═════ DATA PROVIDED

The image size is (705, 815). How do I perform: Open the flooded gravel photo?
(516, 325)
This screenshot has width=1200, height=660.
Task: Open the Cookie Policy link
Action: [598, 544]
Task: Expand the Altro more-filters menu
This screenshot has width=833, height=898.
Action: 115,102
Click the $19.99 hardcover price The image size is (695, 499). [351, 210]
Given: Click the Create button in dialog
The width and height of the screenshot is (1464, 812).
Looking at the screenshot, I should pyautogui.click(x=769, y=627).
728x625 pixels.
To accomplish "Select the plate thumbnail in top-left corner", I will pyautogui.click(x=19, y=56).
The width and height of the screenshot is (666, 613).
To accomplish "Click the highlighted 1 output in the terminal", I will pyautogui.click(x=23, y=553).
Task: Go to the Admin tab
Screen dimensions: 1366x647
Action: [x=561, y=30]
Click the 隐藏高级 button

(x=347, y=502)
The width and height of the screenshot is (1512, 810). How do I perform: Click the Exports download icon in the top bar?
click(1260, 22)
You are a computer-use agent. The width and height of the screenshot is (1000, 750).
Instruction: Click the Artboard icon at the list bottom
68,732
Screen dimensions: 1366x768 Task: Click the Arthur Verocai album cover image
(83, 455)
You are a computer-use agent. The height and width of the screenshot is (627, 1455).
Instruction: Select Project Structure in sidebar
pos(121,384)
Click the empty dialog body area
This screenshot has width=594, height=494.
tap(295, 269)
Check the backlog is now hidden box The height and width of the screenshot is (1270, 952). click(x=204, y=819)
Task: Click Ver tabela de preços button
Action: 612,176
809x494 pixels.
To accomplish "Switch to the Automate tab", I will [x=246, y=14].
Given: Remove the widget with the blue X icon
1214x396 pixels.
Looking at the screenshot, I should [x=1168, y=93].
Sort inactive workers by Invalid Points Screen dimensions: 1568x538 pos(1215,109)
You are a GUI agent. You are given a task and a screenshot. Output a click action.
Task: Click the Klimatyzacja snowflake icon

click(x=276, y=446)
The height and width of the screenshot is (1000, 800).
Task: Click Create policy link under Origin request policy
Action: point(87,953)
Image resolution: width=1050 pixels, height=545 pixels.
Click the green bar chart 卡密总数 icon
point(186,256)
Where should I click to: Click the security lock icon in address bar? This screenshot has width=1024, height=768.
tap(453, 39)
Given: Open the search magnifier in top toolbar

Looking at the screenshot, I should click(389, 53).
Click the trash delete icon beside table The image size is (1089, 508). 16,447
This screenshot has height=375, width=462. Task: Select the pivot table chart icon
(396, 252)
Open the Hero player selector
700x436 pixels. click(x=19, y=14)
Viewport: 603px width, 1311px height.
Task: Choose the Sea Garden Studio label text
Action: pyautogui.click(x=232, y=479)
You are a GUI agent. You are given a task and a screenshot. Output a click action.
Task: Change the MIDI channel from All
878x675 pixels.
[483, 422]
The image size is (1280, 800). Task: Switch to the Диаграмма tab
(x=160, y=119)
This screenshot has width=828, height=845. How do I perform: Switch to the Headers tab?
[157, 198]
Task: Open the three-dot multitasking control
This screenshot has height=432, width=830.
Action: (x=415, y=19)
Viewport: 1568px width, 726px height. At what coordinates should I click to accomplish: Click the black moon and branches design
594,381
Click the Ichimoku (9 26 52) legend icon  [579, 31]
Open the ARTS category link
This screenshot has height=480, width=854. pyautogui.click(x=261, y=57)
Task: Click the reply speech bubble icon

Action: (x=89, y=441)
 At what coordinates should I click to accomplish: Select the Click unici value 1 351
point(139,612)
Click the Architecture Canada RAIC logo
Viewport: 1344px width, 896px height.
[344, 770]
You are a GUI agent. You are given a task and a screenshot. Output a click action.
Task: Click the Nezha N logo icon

══════════

• [WHAT THE TASK REQUIRES]: Return the entries exactly through the "Task: Expand the Altro more-filters menu" line.

• [RESULT OF THIS EXERCISE]:
The image size is (705, 815). How do I perform: Open the flooded gravel photo?
(516, 325)
This screenshot has width=1200, height=660.
Task: Open the Cookie Policy link
Action: [598, 544]
Task: Expand the Altro more-filters menu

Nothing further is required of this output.